* Exercise description
Repeat the entries exactly as they are written.

Collected data entries:
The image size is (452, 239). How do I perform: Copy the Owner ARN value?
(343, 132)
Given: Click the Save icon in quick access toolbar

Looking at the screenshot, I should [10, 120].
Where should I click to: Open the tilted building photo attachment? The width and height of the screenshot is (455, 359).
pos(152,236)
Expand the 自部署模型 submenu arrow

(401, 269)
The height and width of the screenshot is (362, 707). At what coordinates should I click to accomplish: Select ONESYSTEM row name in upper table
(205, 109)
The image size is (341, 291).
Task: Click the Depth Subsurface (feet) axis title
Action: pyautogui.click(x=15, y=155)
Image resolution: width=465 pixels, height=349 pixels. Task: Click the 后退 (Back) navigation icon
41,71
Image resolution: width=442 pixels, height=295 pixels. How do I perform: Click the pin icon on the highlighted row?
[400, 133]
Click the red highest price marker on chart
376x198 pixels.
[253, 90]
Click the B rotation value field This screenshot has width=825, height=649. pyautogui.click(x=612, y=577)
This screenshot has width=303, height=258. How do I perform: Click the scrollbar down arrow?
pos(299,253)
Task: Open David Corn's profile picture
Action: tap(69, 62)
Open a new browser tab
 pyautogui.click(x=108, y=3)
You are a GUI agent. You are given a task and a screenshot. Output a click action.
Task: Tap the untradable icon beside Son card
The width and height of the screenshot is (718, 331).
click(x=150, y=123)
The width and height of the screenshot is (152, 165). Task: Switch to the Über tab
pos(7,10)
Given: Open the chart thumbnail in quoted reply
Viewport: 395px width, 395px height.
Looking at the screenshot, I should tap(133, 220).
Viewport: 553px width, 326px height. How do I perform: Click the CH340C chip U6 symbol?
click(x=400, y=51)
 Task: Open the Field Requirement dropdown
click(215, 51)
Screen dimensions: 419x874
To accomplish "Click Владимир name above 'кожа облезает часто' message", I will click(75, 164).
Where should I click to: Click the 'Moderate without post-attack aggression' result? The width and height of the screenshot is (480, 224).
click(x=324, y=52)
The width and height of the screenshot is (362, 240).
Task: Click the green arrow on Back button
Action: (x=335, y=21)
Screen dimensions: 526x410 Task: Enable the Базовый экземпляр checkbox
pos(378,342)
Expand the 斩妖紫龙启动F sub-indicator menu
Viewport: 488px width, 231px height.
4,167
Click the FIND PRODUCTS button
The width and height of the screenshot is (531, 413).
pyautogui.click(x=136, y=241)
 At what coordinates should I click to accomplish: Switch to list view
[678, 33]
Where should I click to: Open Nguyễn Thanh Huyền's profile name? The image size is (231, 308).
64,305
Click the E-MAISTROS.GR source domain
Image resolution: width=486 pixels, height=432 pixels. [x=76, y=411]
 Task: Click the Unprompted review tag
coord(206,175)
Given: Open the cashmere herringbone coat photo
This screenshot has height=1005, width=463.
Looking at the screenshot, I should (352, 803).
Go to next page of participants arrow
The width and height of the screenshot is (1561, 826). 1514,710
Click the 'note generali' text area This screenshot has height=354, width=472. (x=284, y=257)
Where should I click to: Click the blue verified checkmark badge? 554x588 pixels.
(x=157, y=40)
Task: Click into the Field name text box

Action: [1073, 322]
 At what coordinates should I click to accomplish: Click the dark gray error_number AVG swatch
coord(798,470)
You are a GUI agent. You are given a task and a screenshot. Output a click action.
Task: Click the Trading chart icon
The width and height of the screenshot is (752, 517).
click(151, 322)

* Output for this task
The image size is (452, 239). How do I perform: Copy the Owner ARN value?
(343, 132)
Given: Click the Save icon in quick access toolbar

Looking at the screenshot, I should [10, 120].
Where should I click to: Open the tilted building photo attachment? The width and height of the screenshot is (455, 359).
pos(152,236)
Expand the 自部署模型 submenu arrow

(401, 269)
The height and width of the screenshot is (362, 707). At what coordinates should I click to accomplish: Select ONESYSTEM row name in upper table
(205, 109)
The image size is (341, 291).
Task: Click the Depth Subsurface (feet) axis title
Action: pyautogui.click(x=15, y=155)
Image resolution: width=465 pixels, height=349 pixels. Task: Click the 后退 (Back) navigation icon
41,71
Image resolution: width=442 pixels, height=295 pixels. How do I perform: Click the pin icon on the highlighted row?
[400, 133]
Click the red highest price marker on chart
376x198 pixels.
[253, 90]
Click the B rotation value field This screenshot has width=825, height=649. pyautogui.click(x=612, y=577)
This screenshot has width=303, height=258. How do I perform: Click the scrollbar down arrow?
pos(299,253)
Task: Open David Corn's profile picture
Action: tap(69, 62)
Open a new browser tab
 pyautogui.click(x=108, y=3)
You are a GUI agent. You are given a task and a screenshot. Output a click action.
Task: Tap the untradable icon beside Son card
The width and height of the screenshot is (718, 331).
click(x=150, y=123)
The width and height of the screenshot is (152, 165). Task: Switch to the Über tab
pos(7,10)
Given: Open the chart thumbnail in quoted reply
Viewport: 395px width, 395px height.
Looking at the screenshot, I should tap(133, 220).
Viewport: 553px width, 326px height. How do I perform: Click the CH340C chip U6 symbol?
click(x=400, y=51)
 Task: Open the Field Requirement dropdown
click(215, 51)
Screen dimensions: 419x874
To accomplish "Click Владимир name above 'кожа облезает часто' message", I will click(75, 164).
Where should I click to: Click the 'Moderate without post-attack aggression' result? The width and height of the screenshot is (480, 224).
click(x=324, y=52)
The width and height of the screenshot is (362, 240).
Task: Click the green arrow on Back button
Action: (x=335, y=21)
Screen dimensions: 526x410 Task: Enable the Базовый экземпляр checkbox
pos(378,342)
Expand the 斩妖紫龙启动F sub-indicator menu
Viewport: 488px width, 231px height.
4,167
Click the FIND PRODUCTS button
The width and height of the screenshot is (531, 413).
pyautogui.click(x=136, y=241)
 At what coordinates should I click to accomplish: Switch to list view
[678, 33]
Where should I click to: Open Nguyễn Thanh Huyền's profile name? The image size is (231, 308).
64,305
Click the E-MAISTROS.GR source domain
Image resolution: width=486 pixels, height=432 pixels. [x=76, y=411]
 Task: Click the Unprompted review tag
coord(206,175)
Given: Open the cashmere herringbone coat photo
This screenshot has height=1005, width=463.
Looking at the screenshot, I should (352, 803).
Go to next page of participants arrow
The width and height of the screenshot is (1561, 826). 1514,710
Click the 'note generali' text area This screenshot has height=354, width=472. (x=284, y=257)
Where should I click to: Click the blue verified checkmark badge? 554x588 pixels.
(x=157, y=40)
Task: Click into the Field name text box

Action: [1073, 322]
 At what coordinates should I click to accomplish: Click the dark gray error_number AVG swatch
coord(798,470)
You are a GUI agent. You are given a task and a screenshot. Output a click action.
Task: Click the Trading chart icon
The width and height of the screenshot is (752, 517).
click(151, 322)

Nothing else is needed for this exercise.